> _WORK REQUIRED_
Output the listing below as a Markdown table with the columns Row and Line, one numbered row per line, starting at the first line of the listing and ending after the line that contains "Action: [488, 206]". Skip blank lines and omit the pictures.

(Text and item location entries)
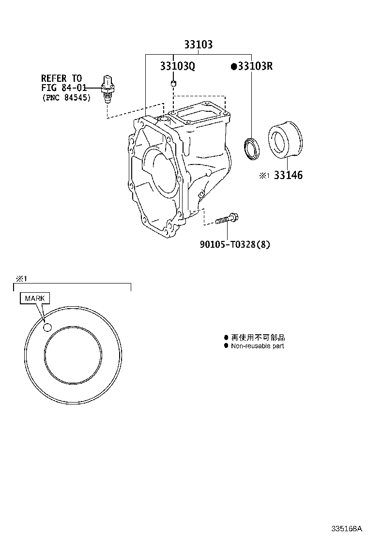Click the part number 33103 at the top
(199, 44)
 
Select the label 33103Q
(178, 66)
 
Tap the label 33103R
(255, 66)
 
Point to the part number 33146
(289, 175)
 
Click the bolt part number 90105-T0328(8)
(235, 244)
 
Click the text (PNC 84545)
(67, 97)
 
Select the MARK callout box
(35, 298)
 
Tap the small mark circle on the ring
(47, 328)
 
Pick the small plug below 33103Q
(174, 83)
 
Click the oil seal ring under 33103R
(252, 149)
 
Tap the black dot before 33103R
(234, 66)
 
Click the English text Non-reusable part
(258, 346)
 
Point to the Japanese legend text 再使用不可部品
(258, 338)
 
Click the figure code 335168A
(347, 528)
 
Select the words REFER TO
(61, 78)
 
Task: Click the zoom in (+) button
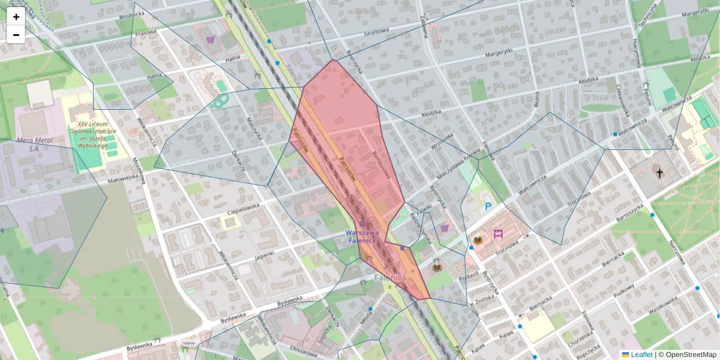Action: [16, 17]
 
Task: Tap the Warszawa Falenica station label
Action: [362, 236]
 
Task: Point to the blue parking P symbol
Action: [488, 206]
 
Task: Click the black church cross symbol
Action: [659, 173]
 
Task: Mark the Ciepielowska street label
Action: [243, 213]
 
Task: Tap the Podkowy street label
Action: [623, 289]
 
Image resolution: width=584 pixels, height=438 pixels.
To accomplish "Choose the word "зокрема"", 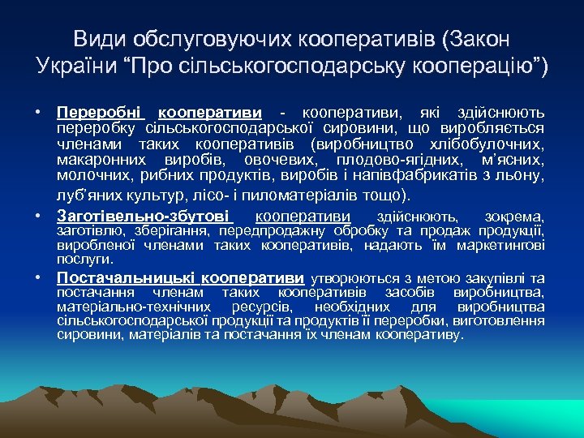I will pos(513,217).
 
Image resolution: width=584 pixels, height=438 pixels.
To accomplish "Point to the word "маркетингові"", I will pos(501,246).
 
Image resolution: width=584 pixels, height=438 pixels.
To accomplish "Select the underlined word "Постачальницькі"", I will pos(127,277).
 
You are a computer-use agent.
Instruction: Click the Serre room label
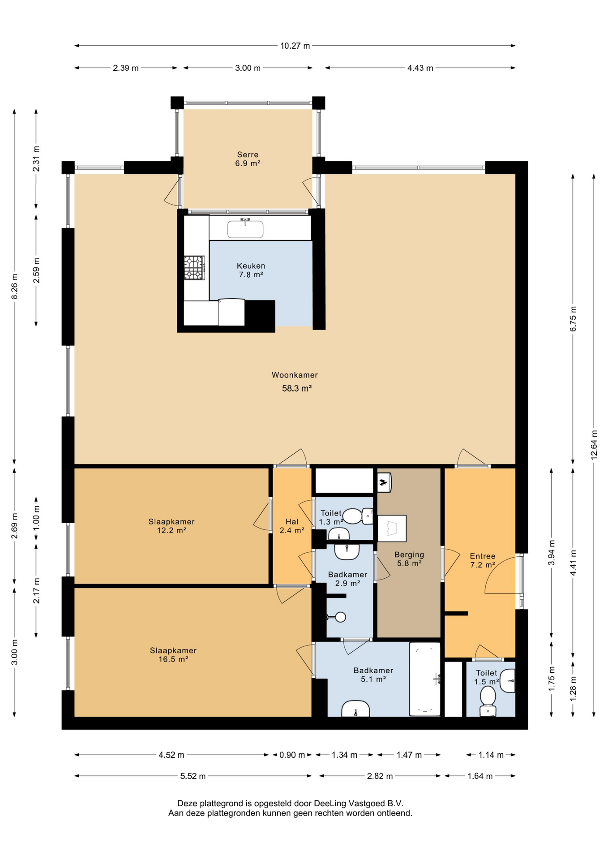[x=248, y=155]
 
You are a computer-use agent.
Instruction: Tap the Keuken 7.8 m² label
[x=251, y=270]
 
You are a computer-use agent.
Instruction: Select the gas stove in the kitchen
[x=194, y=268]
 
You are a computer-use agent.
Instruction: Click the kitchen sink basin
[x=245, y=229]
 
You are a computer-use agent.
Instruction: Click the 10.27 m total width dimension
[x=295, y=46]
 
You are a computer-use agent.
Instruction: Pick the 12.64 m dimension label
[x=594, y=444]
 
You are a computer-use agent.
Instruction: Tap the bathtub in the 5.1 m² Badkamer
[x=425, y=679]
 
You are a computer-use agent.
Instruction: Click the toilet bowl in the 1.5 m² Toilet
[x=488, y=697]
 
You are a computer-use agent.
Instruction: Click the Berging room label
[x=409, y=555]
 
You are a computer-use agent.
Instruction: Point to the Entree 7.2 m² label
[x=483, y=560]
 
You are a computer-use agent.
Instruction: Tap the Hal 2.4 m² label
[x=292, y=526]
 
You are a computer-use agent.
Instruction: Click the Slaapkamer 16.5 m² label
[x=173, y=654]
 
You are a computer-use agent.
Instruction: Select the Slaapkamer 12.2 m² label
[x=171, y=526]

> _WRITTEN ANSWER_
| Row | Line |
|---|---|
| 1 | Click the part number 33103 at the top |
| 2 | (199, 44) |
| 3 | Select the label 33103Q |
| 4 | (178, 66) |
| 5 | Tap the label 33103R |
| 6 | (255, 66) |
| 7 | Point to the part number 33146 |
| 8 | (289, 175) |
| 9 | Click the bolt part number 90105-T0328(8) |
| 10 | (235, 244) |
| 11 | Click the text (PNC 84545) |
| 12 | (67, 97) |
| 13 | Select the MARK callout box |
| 14 | (35, 298) |
| 15 | Tap the small mark circle on the ring |
| 16 | (47, 328) |
| 17 | Pick the small plug below 33103Q |
| 18 | (174, 83) |
| 19 | Click the oil seal ring under 33103R |
| 20 | (252, 149) |
| 21 | Tap the black dot before 33103R |
| 22 | (234, 66) |
| 23 | Click the English text Non-reusable part |
| 24 | (258, 346) |
| 25 | Point to the Japanese legend text 再使用不可部品 |
| 26 | (258, 338) |
| 27 | Click the figure code 335168A |
| 28 | (347, 528) |
| 29 | Select the words REFER TO |
| 30 | (61, 78) |
| 31 | Task: Click the zoom in (+) button |
| 32 | Action: [16, 17] |
| 33 | Task: Tap the Warszawa Falenica station label |
| 34 | Action: [362, 236] |
| 35 | Task: Point to the blue parking P symbol |
| 36 | Action: [488, 206] |